REQUIREMENT -> Please collect every line below that contains the word "Instruction".

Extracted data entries
********************

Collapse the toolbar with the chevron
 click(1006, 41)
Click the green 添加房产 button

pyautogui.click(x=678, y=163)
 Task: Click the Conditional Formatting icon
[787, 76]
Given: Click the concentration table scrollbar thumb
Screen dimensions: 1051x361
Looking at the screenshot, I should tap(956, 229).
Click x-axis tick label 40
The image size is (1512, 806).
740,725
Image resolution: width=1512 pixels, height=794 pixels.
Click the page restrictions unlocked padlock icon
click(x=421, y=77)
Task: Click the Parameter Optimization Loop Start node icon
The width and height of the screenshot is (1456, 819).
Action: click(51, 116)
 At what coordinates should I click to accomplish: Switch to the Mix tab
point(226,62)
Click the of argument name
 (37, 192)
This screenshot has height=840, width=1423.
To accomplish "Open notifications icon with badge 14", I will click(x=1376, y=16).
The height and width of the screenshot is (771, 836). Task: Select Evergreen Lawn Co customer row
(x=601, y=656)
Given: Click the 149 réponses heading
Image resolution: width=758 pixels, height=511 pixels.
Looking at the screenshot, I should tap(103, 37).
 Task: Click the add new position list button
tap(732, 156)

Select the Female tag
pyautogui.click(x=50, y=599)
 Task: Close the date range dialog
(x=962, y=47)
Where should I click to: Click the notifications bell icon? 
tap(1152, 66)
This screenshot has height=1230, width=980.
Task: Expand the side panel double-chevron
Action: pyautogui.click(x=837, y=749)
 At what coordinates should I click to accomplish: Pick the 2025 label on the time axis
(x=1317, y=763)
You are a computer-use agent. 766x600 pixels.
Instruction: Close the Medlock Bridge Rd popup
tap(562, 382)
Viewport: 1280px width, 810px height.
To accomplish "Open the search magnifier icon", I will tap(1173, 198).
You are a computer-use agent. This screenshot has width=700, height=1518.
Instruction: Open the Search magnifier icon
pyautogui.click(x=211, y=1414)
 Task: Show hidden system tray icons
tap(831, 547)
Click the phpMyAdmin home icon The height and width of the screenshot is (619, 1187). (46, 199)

********************

TASK RESPONSE ->
Instruction: Close the Medlock Bridge Rd popup
Instruction: Open the Search magnifier icon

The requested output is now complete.